Example 3: Adding a triplet (or quadruplet, quintuplets, etc.)

This technique can be use with triplets or quads, etc. Note that you only have to create one role, say [Triplet]. When you encounter this (and haven't pre-entered the role), you can add this new role to the first of the triplets. For the others, you can then select the role already entered.

Let's say Josephine, Elizabeth and Mary Jane Stevens were identical triplets. Follow the above instructions, but use the phrase "<, identical triplet <%brother |sister |>of [Triplet:First],>" without the quotes so the customized sentence template reads:

[person:Given:Surname]<, identical triplet <%brother |sister |>of [Triplet:First],> was born< [date]>< [placedetails]>< [place]>.

The resulting sentences would read:

Josephine Stevens, identical triplet sister of Elizabeth and Mary, was born in 1827 in Barnet, Caledonia County, Vermont.

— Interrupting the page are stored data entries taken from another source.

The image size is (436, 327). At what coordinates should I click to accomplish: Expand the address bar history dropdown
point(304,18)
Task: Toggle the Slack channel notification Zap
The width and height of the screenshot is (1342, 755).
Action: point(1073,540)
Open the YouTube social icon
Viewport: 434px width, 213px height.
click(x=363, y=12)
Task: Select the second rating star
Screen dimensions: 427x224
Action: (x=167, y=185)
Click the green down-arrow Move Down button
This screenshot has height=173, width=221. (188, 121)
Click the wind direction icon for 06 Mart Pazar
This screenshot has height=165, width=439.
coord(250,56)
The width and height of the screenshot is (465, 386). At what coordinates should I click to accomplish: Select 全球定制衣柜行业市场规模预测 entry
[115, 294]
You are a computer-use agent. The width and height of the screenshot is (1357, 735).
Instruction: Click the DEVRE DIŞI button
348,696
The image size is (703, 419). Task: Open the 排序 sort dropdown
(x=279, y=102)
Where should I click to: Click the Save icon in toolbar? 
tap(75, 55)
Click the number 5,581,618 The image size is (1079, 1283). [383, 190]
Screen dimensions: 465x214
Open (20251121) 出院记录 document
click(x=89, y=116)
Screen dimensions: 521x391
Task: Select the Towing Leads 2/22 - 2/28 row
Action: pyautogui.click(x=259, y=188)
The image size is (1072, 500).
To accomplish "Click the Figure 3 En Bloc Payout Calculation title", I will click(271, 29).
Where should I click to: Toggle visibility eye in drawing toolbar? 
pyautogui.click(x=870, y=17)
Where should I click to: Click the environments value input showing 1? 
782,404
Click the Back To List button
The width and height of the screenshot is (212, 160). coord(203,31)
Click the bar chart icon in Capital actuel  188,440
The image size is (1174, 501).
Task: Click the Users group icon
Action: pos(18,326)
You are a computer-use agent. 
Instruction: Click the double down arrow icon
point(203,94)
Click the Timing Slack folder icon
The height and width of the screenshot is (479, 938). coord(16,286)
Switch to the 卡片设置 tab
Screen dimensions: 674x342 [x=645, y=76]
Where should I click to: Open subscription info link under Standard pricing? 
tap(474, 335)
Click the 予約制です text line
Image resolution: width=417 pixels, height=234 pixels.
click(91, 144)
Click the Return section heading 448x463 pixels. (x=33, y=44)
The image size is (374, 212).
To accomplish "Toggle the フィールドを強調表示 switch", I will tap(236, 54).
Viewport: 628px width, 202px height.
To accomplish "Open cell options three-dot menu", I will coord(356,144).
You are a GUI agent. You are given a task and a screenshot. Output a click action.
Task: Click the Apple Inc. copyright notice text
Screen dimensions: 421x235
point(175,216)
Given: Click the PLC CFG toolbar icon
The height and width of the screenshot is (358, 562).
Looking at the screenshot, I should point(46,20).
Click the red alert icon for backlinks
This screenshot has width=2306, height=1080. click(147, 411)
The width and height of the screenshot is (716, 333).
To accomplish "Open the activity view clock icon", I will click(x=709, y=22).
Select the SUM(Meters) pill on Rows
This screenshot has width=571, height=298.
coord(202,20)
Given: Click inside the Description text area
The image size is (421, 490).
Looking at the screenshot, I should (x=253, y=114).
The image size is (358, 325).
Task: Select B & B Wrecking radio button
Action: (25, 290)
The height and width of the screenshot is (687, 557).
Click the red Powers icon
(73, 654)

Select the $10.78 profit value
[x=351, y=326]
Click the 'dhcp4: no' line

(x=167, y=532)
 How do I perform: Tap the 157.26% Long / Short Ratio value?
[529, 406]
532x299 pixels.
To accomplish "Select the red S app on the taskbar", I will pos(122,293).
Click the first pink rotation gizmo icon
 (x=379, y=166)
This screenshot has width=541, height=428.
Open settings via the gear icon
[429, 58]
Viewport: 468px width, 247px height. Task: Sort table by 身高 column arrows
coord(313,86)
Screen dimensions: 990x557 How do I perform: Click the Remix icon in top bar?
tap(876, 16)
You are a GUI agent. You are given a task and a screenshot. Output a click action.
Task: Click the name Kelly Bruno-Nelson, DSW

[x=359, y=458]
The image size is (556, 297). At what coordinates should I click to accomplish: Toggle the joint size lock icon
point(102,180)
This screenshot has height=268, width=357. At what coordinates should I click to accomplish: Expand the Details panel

Elizabeth Stevens, identical triplet sister of Josephine and Mary, was born in 1827 in Barnet, Caledonia County, Vermont.

Mary Jane Stevens, identical triplet sister of Josephine and Elizabeth, was born in 1827 in Barnet, Caledonia County, Vermont.

This works because RootsMagic accepts multiple people assigned a role, and when it does, it creates a list of people separated by commas, and inserts "and" before the last person. If the triplets were not identical, you would leave that word out.

Saving phrases for reuse

Tip: Each time you create a new phrase such as these (and have the "bugs" worked out), you may want to reuse them in the future. Open a document in your favorite word processor and copy the phrases there for quick access. (It is easier than trying to remember where in the database you used a specific phrase.) Whether you use it exactly as you initially entered it or not, it can be a basis for additional creativity and can save time extending the basic fact sentence for shared roles.